The value of a company’s stock lies in that company’s ability to grow and be profitable over time. Companies work toward that end year to year. So, the outcome evidenced in the chart is less surprising once you understand that companies find a way to make money for their shareholders and executives.
Although often mentioned, another key to success is diversification. Every investor needs to diversify their portfolios to produce the gains available in any given year. Not everything goes down or up at the same time. The patchwork quilt in the next chart shows the changes in the top performing developed markets every year. Trying to predict which will win out is not possible to do consistently over time.
Diversification applies to numerous factors including the following:
- Company size: small cap, mid cap and large cap
- Industry: finance, consumables, utilities, technology, etc.
- Location: US based and international
- Economy: Developed, emerging, frontier
- Asset Class: Equities, bonds, real estate, commodities
- Account type: Tax-deferred such as IRAs and 401Ks, taxable, Roth IRAs, trusts
The last key, which is probably the hardest concept to teach a nine-year-old, is to maintain discipline. At nine, thoughts of discipline turn to punishments for bad behavior. Like a child, however, adults can also be overwhelmed by emotions as markets fluctuate which results in making poor investment decisions.

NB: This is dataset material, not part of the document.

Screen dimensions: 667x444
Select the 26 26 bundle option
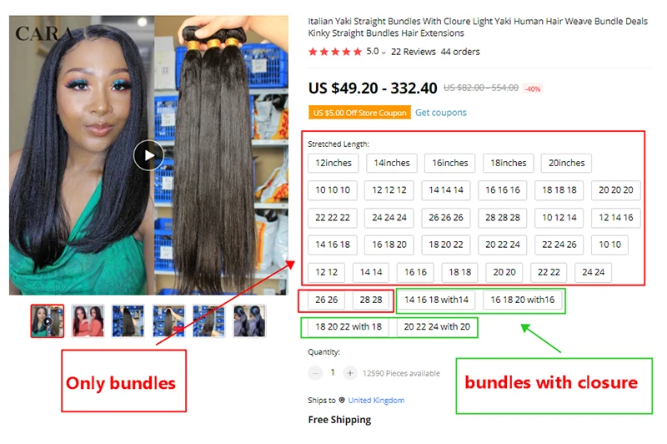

Individual investors consistently underperform. Dalbar Inc.’s Quantitative Analysis of Investor Behavior report which has been done annually since 1984, finds that investors react emotionally to market swings impeding their ability to achieve long-term financial success. They fall for marketing timing or performance chasing and lack the discipline to maintain a consistent investment strategy overtime.
Emotions surrounding investing tend to follow the following diagram. In a rising market we feel optimistic and even elated which is when most investors get into the market only to feel nervous and even fearful when markets decline at which point investors sell thereby locking in losses. This leads to the classic buy high, sell low cycle of many novice investors.
In a way, the advice for a nine-year-old is also a valuable reminder to all of us. We have had a remarkably positive market for over a decade. When the inevitable bear market returns, will you have the discipline to survive?